Softmax Regression (Maths + Neural Networks)
Disclaimer: This is just how I understand softmax regression. You really shouldn't use this as a math book, but rather a way to understand how I approach it. Also no equations will be presented, thats linked here and here and at the end of the article, when hopefully you will become more curious about it all.
So to understand softmax regression, we should actually should take a step back and understand logistic regression. Why? Because softmax is just logistic regression with multiple classes instead of the binary logistic regression. i.e. [0, 1] => k-classes.
Essentially its easier to scale up our understand from a binary class to multiple classes. This diverges from linear regression in the sense that for a binary case [0, 1] case, it wouldn't make sense to try and fit it to a line.
You can see from the images, how a logistic/sigmoid function would be better at calculating a binary signal. Its an S-shaped function that "squashes" the value into the range [0, 1]. It's kinda cool right? A normalization of sorts. We could get into the maths behind all this, but you can read another website from that. Simply put (maybe too simply), you are searching for values where the probability of it being a 1 or a 0 is large. Then you use a cost function to measure how well it did. By taking the differential, it will point in the direction of greatest increase for the function. So its easy to see how an optimization algorithm that takes advantage of this to make that small change that minimize the cost function.
Now to extend it to softmax and instead of [0, 1], we have [1,2...K]. I imagine it like a sphere, (might be a poor visual representation, but it works for me), where you are "squashing" the values in panels on the sphere. Then search for the values where the probability of it being on one of those panels is large. Then optimize by taking the gradient to it, the same as logistic regression.

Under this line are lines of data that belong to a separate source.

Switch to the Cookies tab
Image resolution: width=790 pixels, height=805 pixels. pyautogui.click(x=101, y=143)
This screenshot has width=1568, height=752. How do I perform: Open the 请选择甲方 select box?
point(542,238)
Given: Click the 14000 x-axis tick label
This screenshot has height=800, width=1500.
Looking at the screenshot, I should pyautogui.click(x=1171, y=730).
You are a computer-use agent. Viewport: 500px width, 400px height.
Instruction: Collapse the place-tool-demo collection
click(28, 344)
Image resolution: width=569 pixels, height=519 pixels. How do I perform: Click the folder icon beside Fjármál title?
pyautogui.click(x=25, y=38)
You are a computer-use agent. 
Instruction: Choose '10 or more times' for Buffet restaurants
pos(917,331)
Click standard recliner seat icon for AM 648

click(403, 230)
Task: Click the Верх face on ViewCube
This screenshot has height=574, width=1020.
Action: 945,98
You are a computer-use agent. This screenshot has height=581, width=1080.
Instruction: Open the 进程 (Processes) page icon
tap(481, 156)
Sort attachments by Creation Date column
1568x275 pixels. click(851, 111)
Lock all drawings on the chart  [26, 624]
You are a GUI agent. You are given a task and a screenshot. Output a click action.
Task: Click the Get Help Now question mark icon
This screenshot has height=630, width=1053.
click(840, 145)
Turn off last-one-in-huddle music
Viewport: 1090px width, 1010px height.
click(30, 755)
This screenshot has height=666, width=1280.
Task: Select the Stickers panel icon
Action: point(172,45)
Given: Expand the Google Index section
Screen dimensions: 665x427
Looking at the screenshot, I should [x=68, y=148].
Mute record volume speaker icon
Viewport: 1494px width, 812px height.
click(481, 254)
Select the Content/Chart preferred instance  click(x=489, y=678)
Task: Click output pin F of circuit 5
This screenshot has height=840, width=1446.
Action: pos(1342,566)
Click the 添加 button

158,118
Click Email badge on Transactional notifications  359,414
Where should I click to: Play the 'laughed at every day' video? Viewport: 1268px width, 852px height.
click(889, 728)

An unusual point for softmax regression is that it has "redundant" parameter, In a nutshell, subtracting a fixed vector from the parameter vector won't affect the hypothesis prediction at all. In maths terms, its overparameterized. In layman terms, for any solutions we get to fit the data, there are a bunch of ways (parameters) that will get us that solution. Lots of combinations to the same answer and the answers will always add up to one.
Also the minimizer of the cost function isn't unique either, but the cost function is still convex. All this means is that during a gradient descent you won't get local optima problems.
Yay for less problems!
Also if you take the a square matrix of second order partial derivatives of the cost function aka the Hessian, you will run into problems if you try a straightforward implementation of Newton's method, its gonna have uber problems. Newton's method is a method for finding successively better approximations to the roots of a real-valued function. You start with a guess which is close enough the root, then take the derivative and calculate the x-intercept of the derivative. The x-intercept is usually a better guess and then you interate till you get the right answer. But don't do this for softmax regression. Just don't. This is because its singular/non-invertible. So just solve it another way.
Softmax might not make sense for you, but it does for me now that I wrote it out trying to explain it to you.
So in relation to the original problem and MNIST.
For MNIST, K=10 for the 10 numbers, zero to nine. We will be giving the images probabilties it is a each digit. I.e. A picture of a 9, might be 80% a nine, 5% an eight for the top loop, and 1% its a 0 for the top loop and messy bottom. Its the classic and perfect example for softmax regression.
- Add parameters for our image to be in a certain number class, ie a "0" class or "1" class.
- Convert it into probabilities.
- Tally up the images for a certain class with a weighted sum of pixel intensities.
- Add in extra parameter for the bias or things we know are independent of the image
- Convert the tallies into prediction probabilities with the softmax function.